Aim of the exercise: Rewrite the stored items below as a numbered list, omitting blank lines.

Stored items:
=====

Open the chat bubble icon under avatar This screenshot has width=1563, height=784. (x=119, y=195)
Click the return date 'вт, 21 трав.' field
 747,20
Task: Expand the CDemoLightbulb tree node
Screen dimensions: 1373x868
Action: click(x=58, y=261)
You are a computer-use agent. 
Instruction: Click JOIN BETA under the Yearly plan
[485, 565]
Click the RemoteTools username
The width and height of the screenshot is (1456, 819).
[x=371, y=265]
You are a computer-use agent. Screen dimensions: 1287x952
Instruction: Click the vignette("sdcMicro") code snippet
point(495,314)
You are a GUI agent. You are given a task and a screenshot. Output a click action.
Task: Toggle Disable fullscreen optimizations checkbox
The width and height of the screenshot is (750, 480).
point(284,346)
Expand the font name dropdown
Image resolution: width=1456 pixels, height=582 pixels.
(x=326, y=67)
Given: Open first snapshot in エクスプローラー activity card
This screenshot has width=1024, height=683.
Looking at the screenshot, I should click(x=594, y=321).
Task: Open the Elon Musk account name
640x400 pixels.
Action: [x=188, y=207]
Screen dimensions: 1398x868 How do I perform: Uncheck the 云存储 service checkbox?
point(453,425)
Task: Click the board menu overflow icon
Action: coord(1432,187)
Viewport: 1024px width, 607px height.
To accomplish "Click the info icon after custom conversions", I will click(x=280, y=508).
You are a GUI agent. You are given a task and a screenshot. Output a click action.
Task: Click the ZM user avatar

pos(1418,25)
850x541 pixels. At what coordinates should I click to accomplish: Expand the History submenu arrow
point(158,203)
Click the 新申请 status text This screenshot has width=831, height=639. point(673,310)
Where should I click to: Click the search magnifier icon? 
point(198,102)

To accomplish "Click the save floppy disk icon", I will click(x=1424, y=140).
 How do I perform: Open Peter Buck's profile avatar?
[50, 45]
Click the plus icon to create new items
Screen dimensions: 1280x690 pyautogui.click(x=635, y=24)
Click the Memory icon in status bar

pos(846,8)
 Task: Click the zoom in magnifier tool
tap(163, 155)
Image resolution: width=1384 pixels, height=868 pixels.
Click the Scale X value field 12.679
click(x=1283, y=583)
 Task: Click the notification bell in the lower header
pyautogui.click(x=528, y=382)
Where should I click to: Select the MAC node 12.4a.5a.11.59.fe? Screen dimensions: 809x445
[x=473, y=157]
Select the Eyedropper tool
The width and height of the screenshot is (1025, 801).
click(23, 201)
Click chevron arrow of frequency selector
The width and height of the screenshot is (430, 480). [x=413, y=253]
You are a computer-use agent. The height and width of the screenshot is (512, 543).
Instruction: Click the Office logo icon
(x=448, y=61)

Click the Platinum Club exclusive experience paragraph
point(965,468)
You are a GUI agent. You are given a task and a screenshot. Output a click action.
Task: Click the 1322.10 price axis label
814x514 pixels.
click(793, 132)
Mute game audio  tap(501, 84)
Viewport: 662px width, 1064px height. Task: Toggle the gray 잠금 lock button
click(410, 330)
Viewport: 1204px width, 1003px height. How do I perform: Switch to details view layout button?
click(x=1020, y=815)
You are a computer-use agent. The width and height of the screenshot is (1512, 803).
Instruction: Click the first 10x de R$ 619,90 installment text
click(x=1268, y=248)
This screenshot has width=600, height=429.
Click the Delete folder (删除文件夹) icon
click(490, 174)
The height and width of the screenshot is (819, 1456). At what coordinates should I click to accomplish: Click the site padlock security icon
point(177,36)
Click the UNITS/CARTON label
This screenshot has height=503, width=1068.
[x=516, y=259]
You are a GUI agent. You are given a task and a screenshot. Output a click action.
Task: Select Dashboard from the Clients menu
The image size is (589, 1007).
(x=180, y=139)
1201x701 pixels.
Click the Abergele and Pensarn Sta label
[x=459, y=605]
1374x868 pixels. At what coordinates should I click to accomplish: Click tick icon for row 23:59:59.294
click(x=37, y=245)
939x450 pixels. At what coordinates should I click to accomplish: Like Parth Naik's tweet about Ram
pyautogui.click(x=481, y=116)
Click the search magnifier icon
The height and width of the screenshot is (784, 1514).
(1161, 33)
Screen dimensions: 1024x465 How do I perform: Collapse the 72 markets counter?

=====

Task result:
1. Open the chat bubble icon under avatar This screenshot has width=1563, height=784. (x=119, y=195)
2. Click the return date 'вт, 21 трав.' field
3.  747,20
4. Task: Expand the CDemoLightbulb tree node
5. Screen dimensions: 1373x868
6. Action: click(x=58, y=261)
7. You are a computer-use agent. 
8. Instruction: Click JOIN BETA under the Yearly plan
9. [485, 565]
10. Click the RemoteTools username
11. The width and height of the screenshot is (1456, 819).
12. [x=371, y=265]
13. You are a computer-use agent. Screen dimensions: 1287x952
14. Instruction: Click the vignette("sdcMicro") code snippet
15. point(495,314)
16. You are a GUI agent. You are given a task and a screenshot. Output a click action.
17. Task: Toggle Disable fullscreen optimizations checkbox
18. The width and height of the screenshot is (750, 480).
19. point(284,346)
20. Expand the font name dropdown
21. Image resolution: width=1456 pixels, height=582 pixels.
22. (x=326, y=67)
23. Given: Open first snapshot in エクスプローラー activity card
24. This screenshot has width=1024, height=683.
25. Looking at the screenshot, I should click(x=594, y=321).
26. Task: Open the Elon Musk account name
27. 640x400 pixels.
28. Action: [x=188, y=207]
29. Screen dimensions: 1398x868 How do I perform: Uncheck the 云存储 service checkbox?
30. point(453,425)
31. Task: Click the board menu overflow icon
32. Action: coord(1432,187)
33. Viewport: 1024px width, 607px height.
34. To accomplish "Click the info icon after custom conversions", I will click(x=280, y=508).
35. You are a GUI agent. You are given a task and a screenshot. Output a click action.
36. Task: Click the ZM user avatar
37. pos(1418,25)
38. 850x541 pixels. At what coordinates should I click to accomplish: Expand the History submenu arrow
39. point(158,203)
40. Click the 新申请 status text This screenshot has width=831, height=639. point(673,310)
41. Where should I click to: Click the search magnifier icon? 
42. point(198,102)
43. To accomplish "Click the save floppy disk icon", I will click(x=1424, y=140).
44.  How do I perform: Open Peter Buck's profile avatar?
45. [50, 45]
46. Click the plus icon to create new items
47. Screen dimensions: 1280x690 pyautogui.click(x=635, y=24)
48. Click the Memory icon in status bar
49. pos(846,8)
50.  Task: Click the zoom in magnifier tool
51. tap(163, 155)
52. Image resolution: width=1384 pixels, height=868 pixels.
53. Click the Scale X value field 12.679
54. click(x=1283, y=583)
55.  Task: Click the notification bell in the lower header
56. pyautogui.click(x=528, y=382)
57. Where should I click to: Select the MAC node 12.4a.5a.11.59.fe? Screen dimensions: 809x445
58. [x=473, y=157]
59. Select the Eyedropper tool
60. The width and height of the screenshot is (1025, 801).
61. click(23, 201)
62. Click chevron arrow of frequency selector
63. The width and height of the screenshot is (430, 480). [x=413, y=253]
64. You are a computer-use agent. The height and width of the screenshot is (512, 543).
65. Instruction: Click the Office logo icon
66. (x=448, y=61)
67. Click the Platinum Club exclusive experience paragraph
68. point(965,468)
69. You are a GUI agent. You are given a task and a screenshot. Output a click action.
70. Task: Click the 1322.10 price axis label
71. 814x514 pixels.
72. click(793, 132)
73. Mute game audio  tap(501, 84)
74. Viewport: 662px width, 1064px height. Task: Toggle the gray 잠금 lock button
75. click(410, 330)
76. Viewport: 1204px width, 1003px height. How do I perform: Switch to details view layout button?
77. click(x=1020, y=815)
78. You are a computer-use agent. The width and height of the screenshot is (1512, 803).
79. Instruction: Click the first 10x de R$ 619,90 installment text
80. click(x=1268, y=248)
81. This screenshot has width=600, height=429.
82. Click the Delete folder (删除文件夹) icon
83. click(490, 174)
84. The height and width of the screenshot is (819, 1456). At what coordinates should I click to accomplish: Click the site padlock security icon
85. point(177,36)
86. Click the UNITS/CARTON label
87. This screenshot has height=503, width=1068.
88. [x=516, y=259]
89. You are a GUI agent. You are given a task and a screenshot. Output a click action.
90. Task: Select Dashboard from the Clients menu
91. The image size is (589, 1007).
92. (x=180, y=139)
93. 1201x701 pixels.
94. Click the Abergele and Pensarn Sta label
95. [x=459, y=605]
96. 1374x868 pixels. At what coordinates should I click to accomplish: Click tick icon for row 23:59:59.294
97. click(x=37, y=245)
98. 939x450 pixels. At what coordinates should I click to accomplish: Like Parth Naik's tweet about Ram
99. pyautogui.click(x=481, y=116)
100. Click the search magnifier icon
101. The height and width of the screenshot is (784, 1514).
102. (1161, 33)
103. Screen dimensions: 1024x465 How do I perform: Collapse the 72 markets counter?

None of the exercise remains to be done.